Instruction:
In the stretch from the line containing "Where should I click to: Click the year" through the end of the material, swap "precipitation map" for "rainfall map" and reproduce those lines with nothing else altered, leaving the pictures out.
# START OF Dataset records
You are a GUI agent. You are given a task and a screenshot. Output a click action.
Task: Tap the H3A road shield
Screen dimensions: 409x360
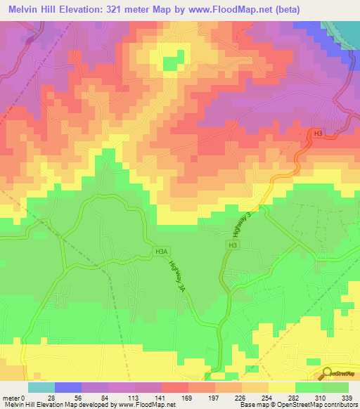click(162, 250)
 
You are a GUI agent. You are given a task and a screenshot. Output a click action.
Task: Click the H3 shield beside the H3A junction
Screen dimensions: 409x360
click(232, 245)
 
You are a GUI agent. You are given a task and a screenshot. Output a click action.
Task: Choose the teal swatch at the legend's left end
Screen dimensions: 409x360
click(41, 387)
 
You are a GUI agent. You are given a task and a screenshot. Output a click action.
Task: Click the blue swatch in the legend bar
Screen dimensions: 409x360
click(68, 387)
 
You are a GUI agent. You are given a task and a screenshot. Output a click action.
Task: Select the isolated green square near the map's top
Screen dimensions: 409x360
click(170, 64)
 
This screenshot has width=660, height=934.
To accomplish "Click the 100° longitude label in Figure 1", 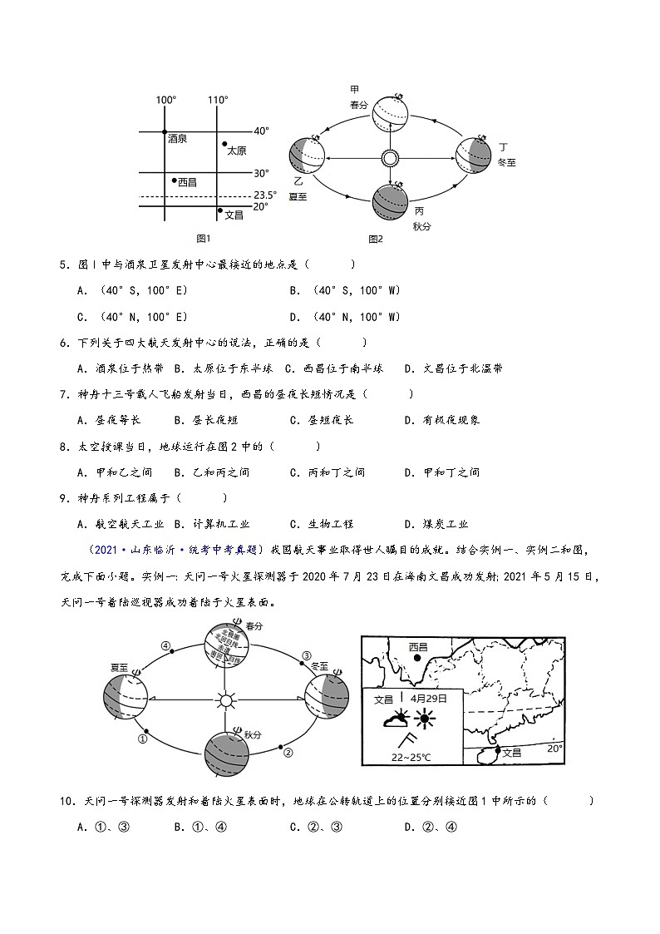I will pos(166,101).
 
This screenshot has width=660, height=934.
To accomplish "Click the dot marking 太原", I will pos(224,144).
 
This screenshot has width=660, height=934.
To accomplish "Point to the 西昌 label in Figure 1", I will pos(187,181).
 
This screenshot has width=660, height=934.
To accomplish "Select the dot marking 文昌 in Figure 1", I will pos(219,210).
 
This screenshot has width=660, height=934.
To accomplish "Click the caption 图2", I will pos(376,240).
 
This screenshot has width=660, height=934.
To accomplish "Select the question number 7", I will pos(64,394).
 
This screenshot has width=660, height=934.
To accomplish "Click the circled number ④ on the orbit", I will pos(165,645).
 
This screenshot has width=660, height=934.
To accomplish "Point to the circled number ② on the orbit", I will pos(288,754).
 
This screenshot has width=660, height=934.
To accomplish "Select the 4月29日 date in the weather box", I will pos(428,699).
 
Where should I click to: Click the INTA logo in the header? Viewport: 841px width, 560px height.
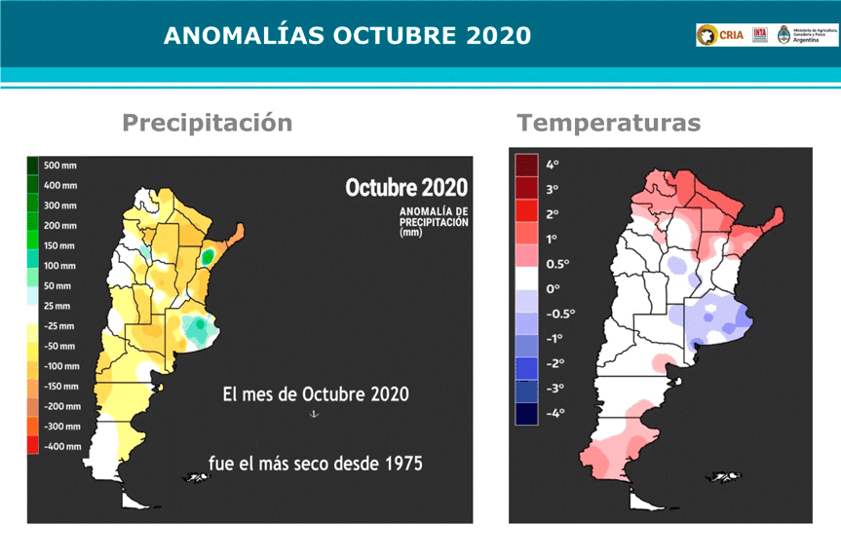(760, 35)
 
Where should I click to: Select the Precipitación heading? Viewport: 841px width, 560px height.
(207, 123)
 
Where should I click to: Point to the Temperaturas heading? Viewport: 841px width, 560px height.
(609, 123)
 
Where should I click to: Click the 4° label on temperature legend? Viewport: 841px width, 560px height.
(552, 164)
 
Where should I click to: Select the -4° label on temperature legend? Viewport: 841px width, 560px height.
(553, 414)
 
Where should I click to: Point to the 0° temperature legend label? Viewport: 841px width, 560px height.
(552, 289)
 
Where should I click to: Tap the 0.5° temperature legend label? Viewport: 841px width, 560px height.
(556, 264)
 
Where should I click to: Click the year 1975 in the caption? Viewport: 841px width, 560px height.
(401, 463)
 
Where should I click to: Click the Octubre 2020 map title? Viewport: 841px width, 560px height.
(406, 187)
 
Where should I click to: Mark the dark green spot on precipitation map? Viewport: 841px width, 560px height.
(208, 257)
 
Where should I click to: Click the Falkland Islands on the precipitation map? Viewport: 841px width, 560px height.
(196, 476)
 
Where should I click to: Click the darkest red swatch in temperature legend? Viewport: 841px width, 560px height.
(526, 164)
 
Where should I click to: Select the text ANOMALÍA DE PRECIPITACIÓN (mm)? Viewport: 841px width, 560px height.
(433, 221)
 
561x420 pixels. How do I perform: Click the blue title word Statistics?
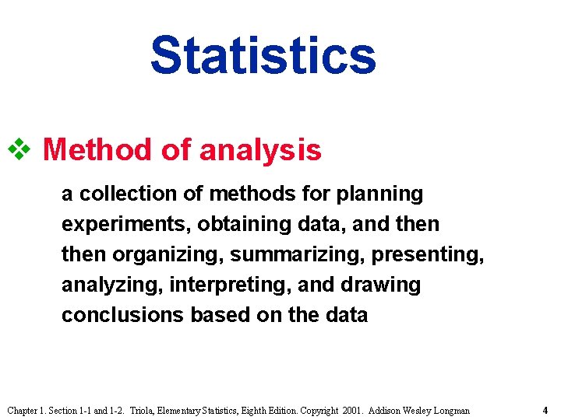(263, 54)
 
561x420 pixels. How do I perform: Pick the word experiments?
(125, 225)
# END OF Dataset records
Completed exercise:
Where should I click to: Click the year 1975 in the caption? Viewport: 841px width, 560px height.
(401, 463)
 
Where should I click to: Click the Octubre 2020 map title? Viewport: 841px width, 560px height.
(406, 187)
 
Where should I click to: Mark the dark green spot on rainfall map? Viewport: 841px width, 560px height.
(208, 257)
 
Where should I click to: Click the Falkland Islands on the rainfall map? Viewport: 841px width, 560px height.
(196, 476)
 
Where should I click to: Click the darkest red swatch in temperature legend? Viewport: 841px width, 560px height.
(526, 164)
 
Where should I click to: Select the text ANOMALÍA DE PRECIPITACIÓN (mm)? Viewport: 841px width, 560px height.
(433, 221)
 
561x420 pixels. How do I perform: Click the blue title word Statistics?
(263, 54)
 
561x420 pixels. How do I perform: Pick the word experiments?
(125, 225)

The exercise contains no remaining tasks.